My last post considered the over-prescribing of psychoactive medications. Your responses suggested that I was not alone in my belief that highly-addictive painkillers and sedatives are prescribed far too easily, for a specific symptom instead of for the benefit of the person as a whole, and sometimes causing side-effects worse than the original complaint.
There is currently a debate raging in the US which queries the links between psychiatric medication and violence. Various articles link recent shootings to prescription medication, and a substantial piece of research (carried out by doctors who have all made money by testifying this in court, ahem) has been published which looks at acts or threats of violence carried reported as serious adverse drug events to the American Government. This research found that drugs most likely to lead to violent behaviour were varenicline (a stopping smoking aid), antidepressants, some ADHD drugs, and good old sedatives. (Interestingly, for geeks like myself, it seemed to be drugs that affected dopamine or serotonin levels.)

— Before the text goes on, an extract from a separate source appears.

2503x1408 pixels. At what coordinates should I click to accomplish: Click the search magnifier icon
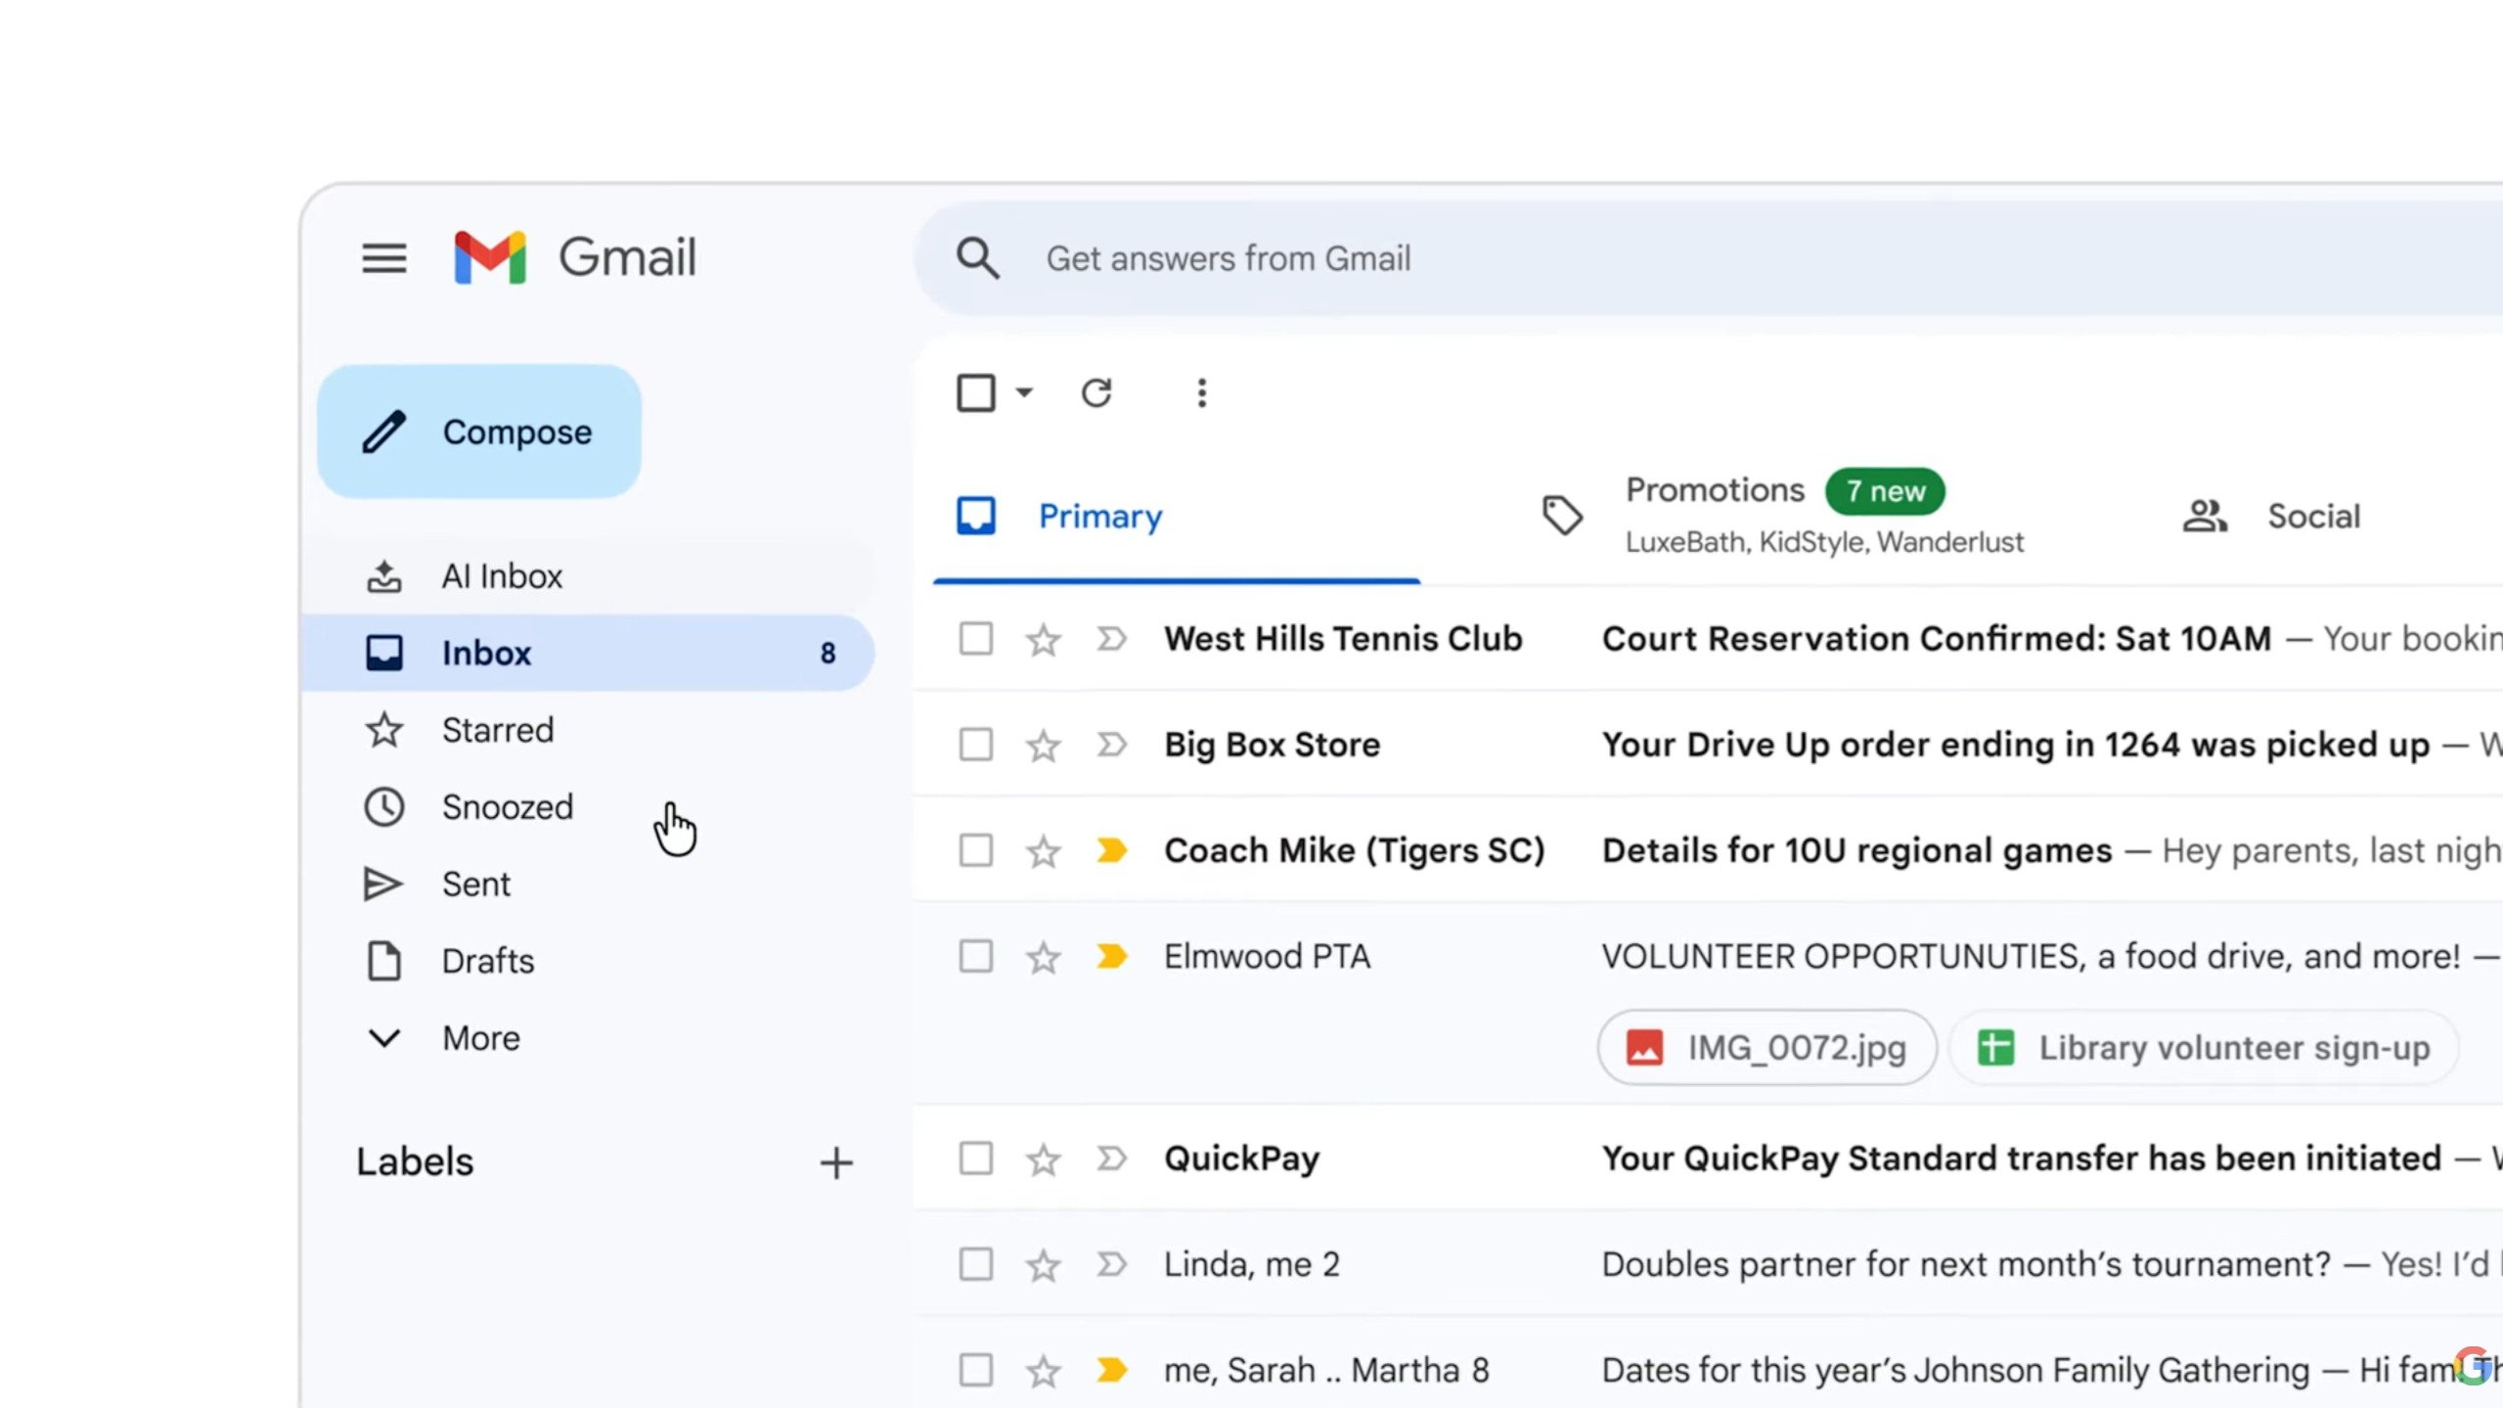click(x=977, y=258)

Now, as you know, I have some issues with taking a drug to ‘take things away’. They don’t go away, they just get hidden, and along with them often come an array of unexpected and potentially damaging side-effects. I got stuck on the Pill aged 12 by my GP to ‘regularise’ my periods, and it was only when I decided to stop taking it, aged 24, that I realised – hormones make me MENTAL. Information I would probably have benefitted from in my teens.
However, even by my standards, the articles from the US make some hefty claims. One article quotes a neurosurgeon and a security expert, both of whom, in the wake of recent shootings, point towards antidepressants as potential causes for this impulsive and violent behaviour.

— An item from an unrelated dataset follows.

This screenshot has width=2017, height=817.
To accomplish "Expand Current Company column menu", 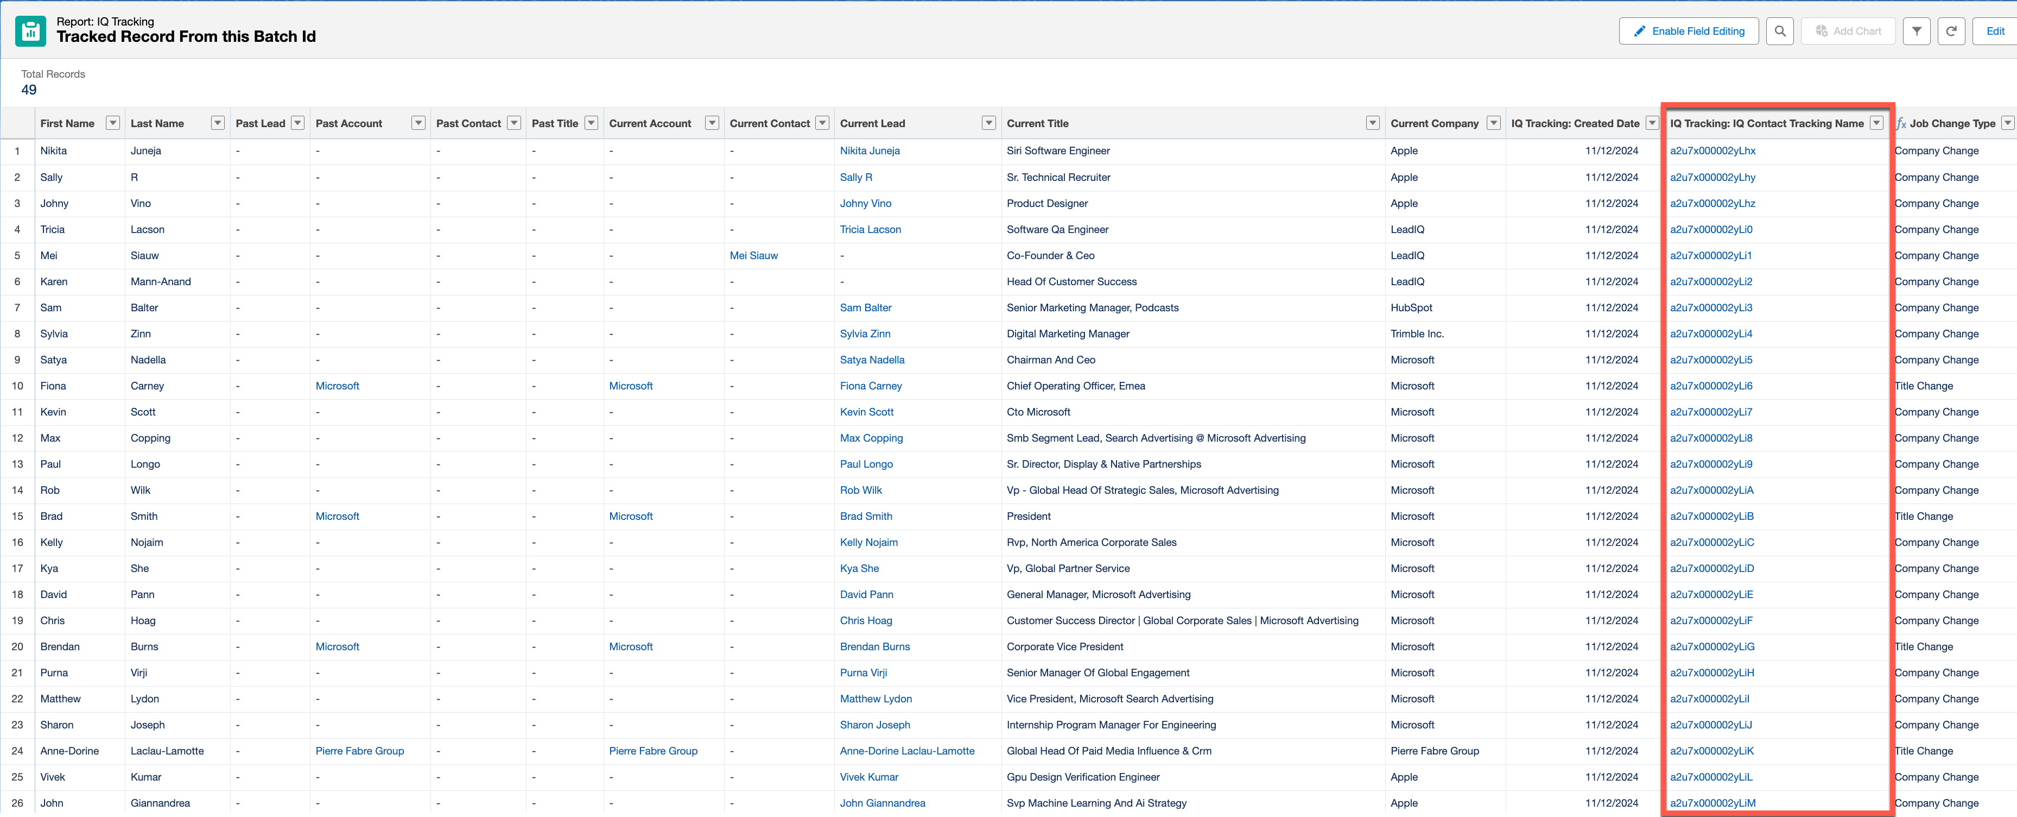I will pyautogui.click(x=1493, y=123).
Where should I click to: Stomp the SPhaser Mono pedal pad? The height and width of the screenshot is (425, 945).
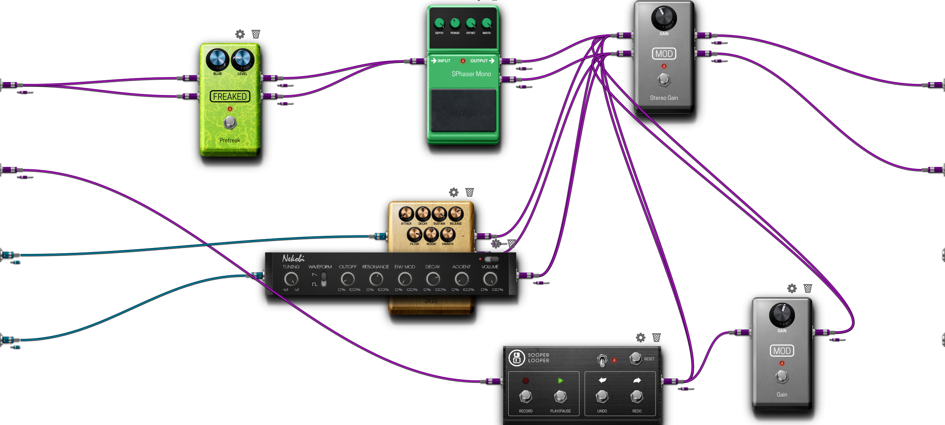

Now I think that the suggestion of a causal link may be somewhat presumptuous. Even if there is a link between some medication and violence, how can the medication and not the original complaint be implicated? One of the diagnostic criteria for depression is ‘recurrent thoughts of death’ (although admittedly normally one’s own death). I’m not saying depressives are prone to killing sprees (or at least not ones that can’t be controlled by thumbs and forefingers) – I’m just saying that one’s thoughts do tend to go a bit squiffy when clinically depressed.
Another queriable factor is the number of Americans who take mental health medication. Anyone who saw Louis Theroux’s crazy documentary ‘America’s Medicated Kids’ will know that psychiatric meds are not just for adults over there, oh no, over there they’re smashing them down little kids too. One family he interviewed had their 10-year old son on separate medications for ADHD, bipolar (which, I’m pleased to say, is still not really used as a label for children in the UK… yet), and ‘impulsiveness’ – which isn’t even a psychiatric diagnosis. His mother was on antidepressants and his father was on medication for bipolar, which he “may or may not have”. From what I can gather, they’re all bang at the happy pills over there.
Now, if mental health medication caused violence, this is the equation I think we should be seeing in America: everyone on medication + shit loads of guns everywhere = a serious amount of death. When I see the news, I definitely see some death, but not shit loads. Maybe I’m just not looking hard enough. Not a massive death fan.
However, some of the articles I have read claim that the lack of focus in the news on the link between psychiatric meds and violent behaviour is because it detracts from the current anti-gun agenda. I have to say this seems a somewhat naive standpoint – no matter how mad they are, no-one has ever, as far as I’m aware, committed mass murder with a pack of Prozac.
It seems far more likely to me that the lack of coverage on this issue is as a result of back-handers to the media by the ever-present and largely omnipotent drug companies. As we all know, whether it’s doctors getting sent on golf weekends for over-prescribing sedatives, or news editors cutting stories that implicate antidepressant use in murder cases – drugs reps drive very nice cars.